Forty-one percent neutralization was observed for 1 nM ViF087_A10 in this assay. Addition of 100 nM of a second mAb directed against TcdBCROPs improved neutralization. The best neutralization of ViF087_A10 was achieved in combination with ViF137_E4 (73%), SH1429_C10 (70%) and SH1429_H7 (66%) (Figure 4A).

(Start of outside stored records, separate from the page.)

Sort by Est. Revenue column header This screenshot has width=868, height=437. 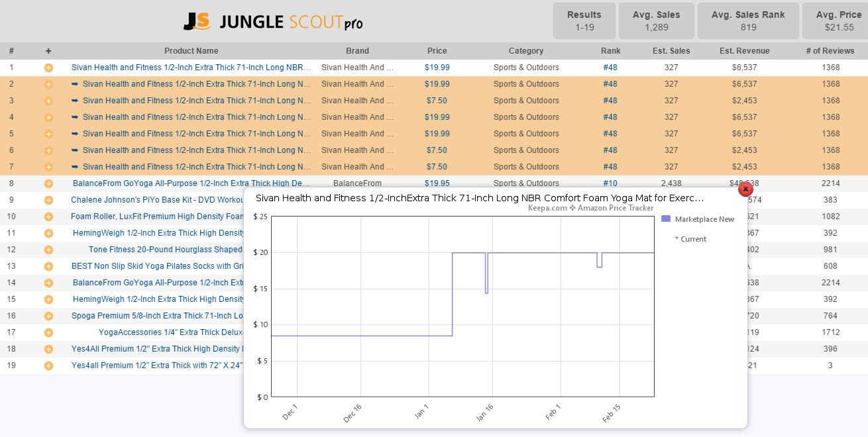(x=744, y=51)
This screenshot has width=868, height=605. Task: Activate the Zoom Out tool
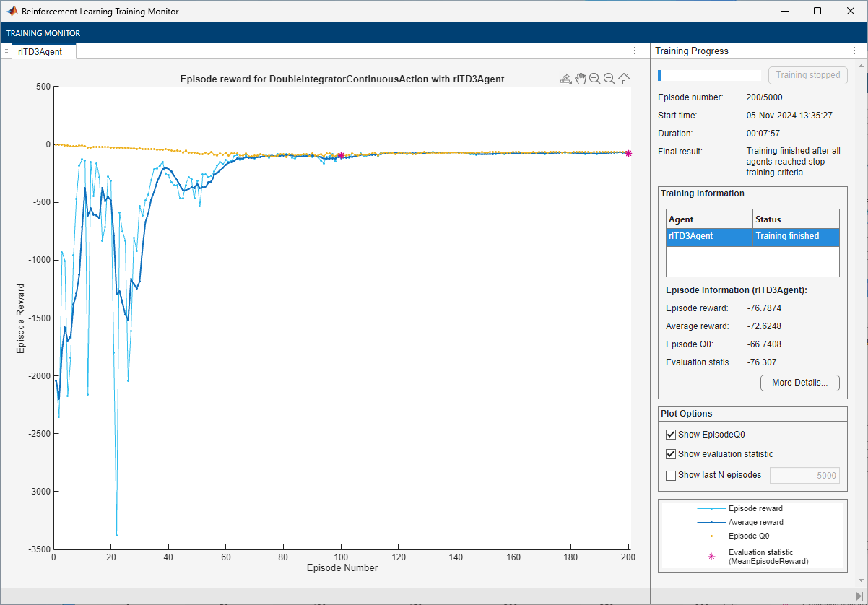point(609,79)
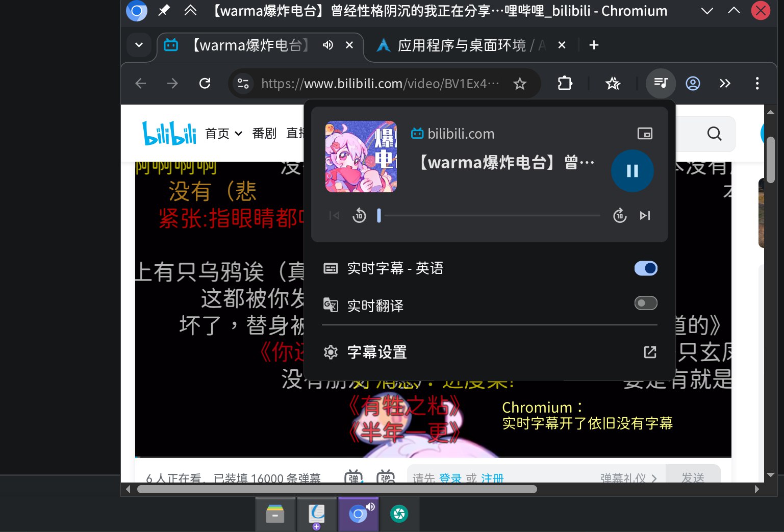Expand the tab search chevron
Image resolution: width=784 pixels, height=532 pixels.
tap(139, 45)
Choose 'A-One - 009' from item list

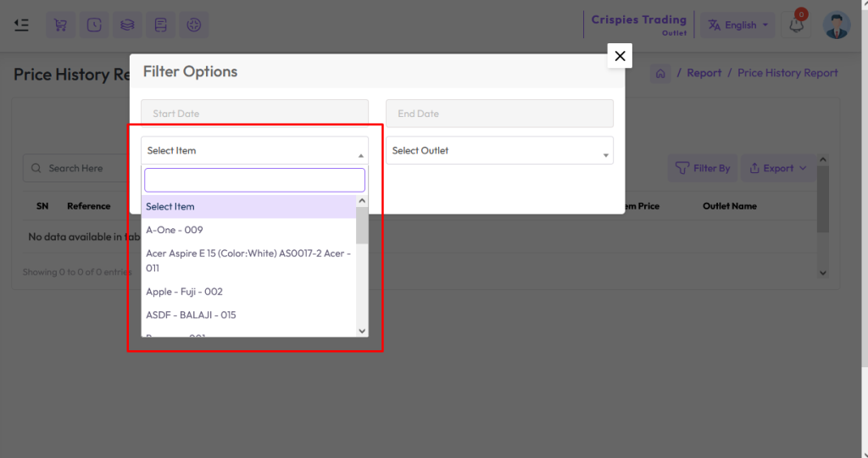pyautogui.click(x=175, y=230)
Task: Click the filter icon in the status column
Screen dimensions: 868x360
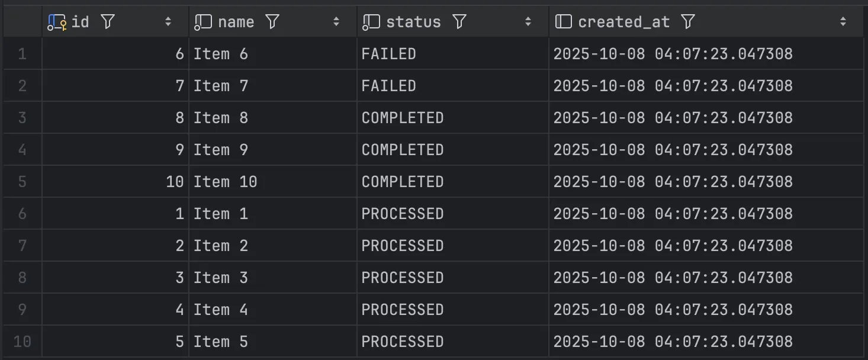Action: (459, 22)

Figure 4. In vitro neutralization of TcdB with antibody combinations. TcdB (0.1 pM) and either 1 nM of ViF087_A10 (A) or 0.1 nM SH1429_B1 (B) mAbs were coincubated in cultivation media with 100 nM of CROPs binding mAbs.

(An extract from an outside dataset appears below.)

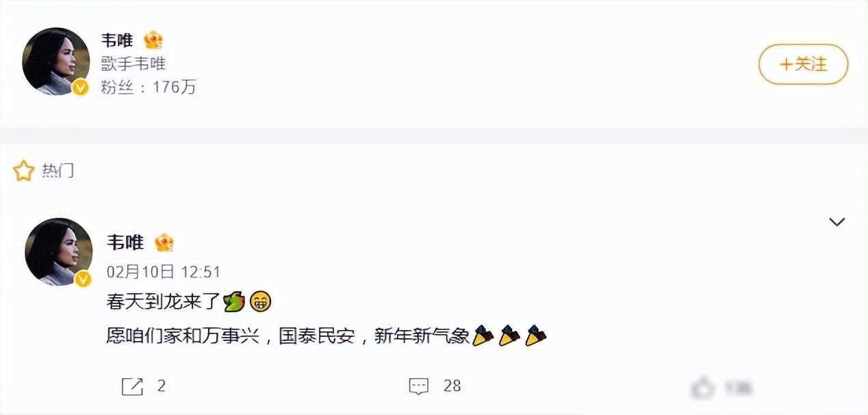Click the crown badge next to header name
The height and width of the screenshot is (415, 868).
153,40
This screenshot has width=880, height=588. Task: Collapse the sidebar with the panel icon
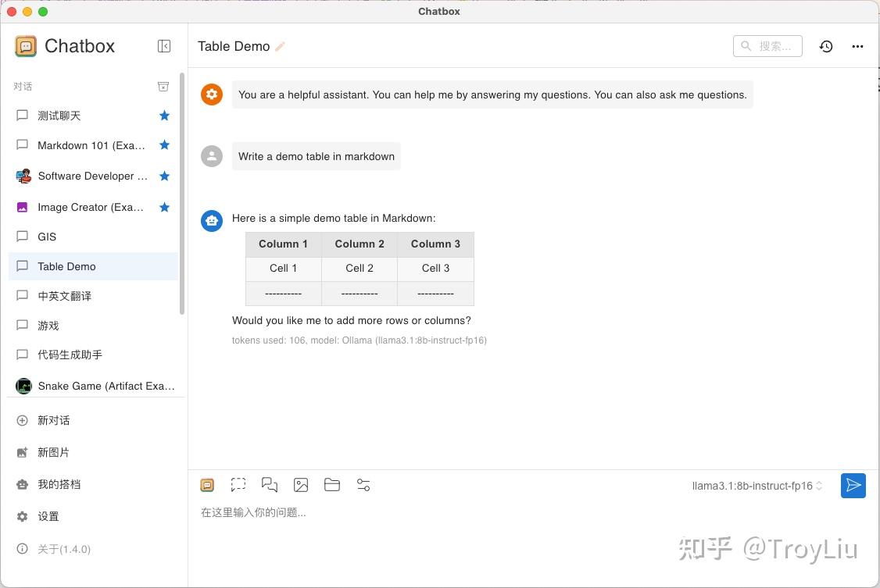(x=164, y=46)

0.1 nM of mAb SH1429_B1 reduced cell rounding by 49%. As for ViF087_A10, addition of 100 nM of an anti-TcdBCROPs mAb increased neutralization and best neutralizing with SH1429_B1 was achieved in combination with the same TcdBCROPs binders as for ViF087_A10, namely ViF137_E4 (79%), SH1429_C10 (78.9%) or SH1429_H7 (83.6%) (Figure 4B). Remarkably, the anti-TcdBCROPs mAbs leading to the highest increase of neutralization with either ViF087_A10 or SH1429_B1 in this assay were the same mAbs that already showed best neutralization among TcdBCROPs binders in the initial screening as single antibodies (ViF137_E4 53%, SH1429_C1048%, SH1429_H7 56%). Therefore, the increase of neutralization in this combinatory assay seems to be based on additive rather than synergistic effects.
Epitope Mapping
To identify the epitopes of ViF087_A10 and SH1429_B1 that elicit neutralization, and gain more information about the binding sites of the other antibodies, epitope mapping was performed. To generate reliable data and to increase the chance of identifying the epitopes or at least to narrow down the binding regions of a significant number of antibodies, two different approaches were used. First, all antibodies were tested on a peptide array consisting of 15mer peptides of TcdB. The maximum resolution of this array was two amino acids due to the 2 aa offset of two neighboring peptides on the array. This approach was successful for about 40% of the antibodies (Table 3). Two antibodies (ViF137_A9 and ViF137_E7) were found to exclusively bind to three clusters of peptides within the CROP domain (1858–1869, 2084–2095, 2216–2227, and 1858–1867, 2084–2093, 2218–2225, respectively) (Figure 5D). These clusters contain a common motif which probably resembles the key amino acids necessary for antibody-antigen interaction [KYYF† († = D or N) and *KYYF† (* = I, S or D, † = D or N), respectively]. The two neutralizing antibodies ViF087_A10 and SH1429_B1 both specifically bound to the five 15mer peptides starting between aa 414 and 422. ViF087_A10 additionally also bound to the peptides starting at aa position 402 and 404 (Supplementary Figure 2).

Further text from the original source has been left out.